L’immagine di don Tonino Bello tra il quadro di San Francesco D’Assisi e la statua della Beata Vergine dell’Addolorata hanno fatto da cornice alla presentazione del libro “Don Tonino Bello – Uomo del Sud e dei Sud” per Edizioni Radici Future con la partecipazione dell’autore Sabino Zinni che ha dialogato con Andrea Pugliese in veste di moderatore. L’incontro che si è svolto lo scorso 25 marzo nella Basilica Cattedrale di San Sabino gremita di gente, ha visto gli interventi, tra gli altri, di: Mons. Felice Bacco per l’accoglienza e la condivisione delle virtù di Don Tonino Bello; Elia Marro, Presidente della Pro Loco Canosa; Mirella Malcangi, presidente della FIDAPA BPW Canosa; Riccardo Limitone, presidente di Italia Nostra; Antonio Cioci, presidente dell’Università della Terza Età e Don Michele Malcangio, parroco di Santa Teresa del Bambin Gesù.
Don Tonino Bello(Alessano 1935 – Molfetta 1993), dichiarato Venerabile da Papa Francesco nel 2021, ha lasciato di sé una impronta indelebile «difficilmente eludibile nella società contemporanea, da numerosi punti di vista: poeta, costruttore di pace, non violento, uomo di Dio e soprattutto uomo del Sud, luogo che lo ha visto nascere, formarsi e agire con quella partecipazione ‘innamorata’ che ha sempre caratterizzato il suo intervento in favore degli ultimi del mondo. Pienamente addentro ai processi di cambiamento, Don Tonino non si è limitato esclusivamente a contribuire al rinnovamento in ambito spirituale: il suo influsso ha permeato la sfera civile, culturale e persino politica della società, facendo di lui un ‘pastore scomodo’ ostinatamente schierato dalla parte dei più deboli.»
Rispondendo alle domande di Andrea Pugliese, l’autore Sabino Zinni ha tracciato un ritratto dell’uomo e del sacerdote «sulle cui orme si cerca di proseguire ancora oggi». Due date significative per comprendere la figura di don Tonino Bello e la sua visione di una chiesa povera, missionaria e vicina agli ultimi: il 10 agosto 1982 e 10 agosto 1991, nella ricorrenza di San Lorenzo, morto martire per Cristo. Nella prima data, don Tonino Bello è nominato Vescovo di Molfetta, Giovinazzo e Terlizzi e successivamente di Ruvo di Puglia: «Eccomi, cari fratelli. Nel giorno della presentazione di Maria al Tempio, mi presento anch’io a questo tempio umano, fatto di pietre vive, glorioso di tradizioni di fede e di impegno, carico di storia e di cultura.
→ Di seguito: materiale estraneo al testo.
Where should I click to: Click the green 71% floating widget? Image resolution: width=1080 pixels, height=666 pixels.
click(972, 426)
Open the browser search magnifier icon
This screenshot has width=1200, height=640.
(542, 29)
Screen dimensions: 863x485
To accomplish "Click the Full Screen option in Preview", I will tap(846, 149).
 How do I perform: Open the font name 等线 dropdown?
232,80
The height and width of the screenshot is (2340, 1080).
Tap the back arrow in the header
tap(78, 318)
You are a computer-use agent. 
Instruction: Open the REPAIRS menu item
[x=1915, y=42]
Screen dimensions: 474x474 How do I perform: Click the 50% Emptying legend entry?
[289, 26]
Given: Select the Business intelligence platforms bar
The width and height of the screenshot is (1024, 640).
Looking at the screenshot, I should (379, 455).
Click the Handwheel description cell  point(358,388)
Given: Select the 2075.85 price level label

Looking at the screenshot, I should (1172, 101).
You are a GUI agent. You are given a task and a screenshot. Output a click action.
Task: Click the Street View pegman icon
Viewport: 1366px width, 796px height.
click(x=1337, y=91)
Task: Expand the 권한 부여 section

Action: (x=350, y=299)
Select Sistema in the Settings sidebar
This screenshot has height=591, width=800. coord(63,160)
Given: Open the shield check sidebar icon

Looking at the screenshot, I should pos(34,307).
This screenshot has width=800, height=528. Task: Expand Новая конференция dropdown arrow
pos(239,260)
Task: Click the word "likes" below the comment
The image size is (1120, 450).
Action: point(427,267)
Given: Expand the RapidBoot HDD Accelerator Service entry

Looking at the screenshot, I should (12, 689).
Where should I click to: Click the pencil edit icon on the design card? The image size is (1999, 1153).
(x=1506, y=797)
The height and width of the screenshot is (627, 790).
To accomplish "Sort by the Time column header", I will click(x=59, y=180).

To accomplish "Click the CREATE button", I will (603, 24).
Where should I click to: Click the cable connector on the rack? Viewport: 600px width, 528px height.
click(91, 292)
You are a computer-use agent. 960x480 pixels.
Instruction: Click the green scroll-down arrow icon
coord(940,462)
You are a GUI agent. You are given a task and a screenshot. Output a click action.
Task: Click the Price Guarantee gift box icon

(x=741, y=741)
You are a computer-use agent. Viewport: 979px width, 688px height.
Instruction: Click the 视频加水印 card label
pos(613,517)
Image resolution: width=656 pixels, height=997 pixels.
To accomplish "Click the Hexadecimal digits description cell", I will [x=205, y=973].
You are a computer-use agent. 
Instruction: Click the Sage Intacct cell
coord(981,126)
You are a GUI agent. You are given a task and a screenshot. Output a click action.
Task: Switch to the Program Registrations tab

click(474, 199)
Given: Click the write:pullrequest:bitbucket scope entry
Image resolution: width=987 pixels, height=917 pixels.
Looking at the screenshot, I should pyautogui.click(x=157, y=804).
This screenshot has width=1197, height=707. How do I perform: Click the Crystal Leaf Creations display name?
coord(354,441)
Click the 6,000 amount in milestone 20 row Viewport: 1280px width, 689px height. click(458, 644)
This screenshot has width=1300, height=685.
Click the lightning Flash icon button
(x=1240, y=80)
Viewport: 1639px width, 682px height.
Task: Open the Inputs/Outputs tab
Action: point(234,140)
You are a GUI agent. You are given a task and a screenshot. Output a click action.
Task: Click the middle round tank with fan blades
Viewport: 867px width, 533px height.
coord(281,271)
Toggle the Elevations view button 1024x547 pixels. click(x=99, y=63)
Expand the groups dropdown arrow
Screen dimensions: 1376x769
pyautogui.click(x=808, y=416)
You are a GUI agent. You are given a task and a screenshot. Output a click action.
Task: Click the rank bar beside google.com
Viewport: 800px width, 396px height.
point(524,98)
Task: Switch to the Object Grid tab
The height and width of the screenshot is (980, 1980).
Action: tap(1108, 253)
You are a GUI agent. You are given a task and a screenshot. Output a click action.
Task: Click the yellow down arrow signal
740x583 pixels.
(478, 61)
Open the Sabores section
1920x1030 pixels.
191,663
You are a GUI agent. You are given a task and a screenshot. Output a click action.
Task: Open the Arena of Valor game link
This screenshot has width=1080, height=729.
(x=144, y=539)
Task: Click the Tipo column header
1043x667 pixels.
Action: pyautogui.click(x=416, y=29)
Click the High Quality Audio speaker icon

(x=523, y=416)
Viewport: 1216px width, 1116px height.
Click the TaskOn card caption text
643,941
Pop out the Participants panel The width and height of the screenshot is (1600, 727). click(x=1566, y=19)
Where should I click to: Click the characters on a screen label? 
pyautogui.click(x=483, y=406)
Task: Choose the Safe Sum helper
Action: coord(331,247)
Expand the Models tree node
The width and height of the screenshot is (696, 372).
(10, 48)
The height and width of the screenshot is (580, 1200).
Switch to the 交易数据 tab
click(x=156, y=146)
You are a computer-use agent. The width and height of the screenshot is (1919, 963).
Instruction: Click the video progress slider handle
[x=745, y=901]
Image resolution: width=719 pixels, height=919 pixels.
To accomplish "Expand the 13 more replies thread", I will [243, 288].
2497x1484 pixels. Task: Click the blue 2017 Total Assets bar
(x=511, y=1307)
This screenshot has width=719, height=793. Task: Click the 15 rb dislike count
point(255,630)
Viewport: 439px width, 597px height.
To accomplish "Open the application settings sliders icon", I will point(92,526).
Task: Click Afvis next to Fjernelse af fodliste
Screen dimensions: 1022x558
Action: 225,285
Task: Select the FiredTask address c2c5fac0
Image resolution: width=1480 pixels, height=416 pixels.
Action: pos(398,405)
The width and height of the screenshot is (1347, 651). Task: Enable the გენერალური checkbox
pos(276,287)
Accoglietemi come fratello e amico, oltre che come padre e Pastore. Liberatemi da tutto ciò che può ingombrare la mia povertà».Le prime parole alla sua comunità che conobbe ben presto il suo pensiero le sue azioni da vicino: «La Chiesa ha un compito e una competenza che nessuno ci può contestare, quello di schierarci con gli ultimi. E in questo momento gli ultimi siete voi». Mentre, il 10 agosto 1991, don Tonino Bello incontrò gli albanesi giunti l’8 agosto con la nave «Vlora» nel porto di Bari. Una vicenda che ha segnato la storia di Bari, della Puglia e dell’emigrazione in Italia con Don Tonino Bello che chiamava la sua Puglia «terra-finestra», perché, come ricordava Papa Francesco, «dal Sud dell’Italia si spalanca ai tanti Sud del mondo», cercando di “scoprire i volti” dei migranti.
Don Tonino Bello «un uomo straordinario che ha profondamente segnato l’esistenza e la coscienza di intere generazioni» ha tra l’altro dichiarato l’autore Sabino Zinni che a margine ha evidenziato di aver trascorso una «bellissima serata a Canosa di Puglia, in un luogo magico, suggestivo e carico di storia e di significato quale la cattedrale di San Sabino. A dialogare , con il caro amico Andrea Pugliese, della figura grandiosa e meravigliosa di don Tonino Bello, uomo e vescovo, a partire dal libro da me scritto su di lui. Uditorio numeroso, attento e partecipe, accoglienza ed ospitalità calorose del mio amico monsignor Felice Bacco. Organizzazione ben curata e preziosa di Elia Marro, presidente della Pro loco ,in collaborazione delle altre parrocchie canosine e dei loro parroci, delle locali sezioni di Fidapa, Italia nostra, Università della Terza Età e dei loro presidenti. Insomma proprio un bel momento, per me prezioso e spero, in qualche modo, proficuo per i partecipanti. Un Grazie sentito a tutte e a tutti».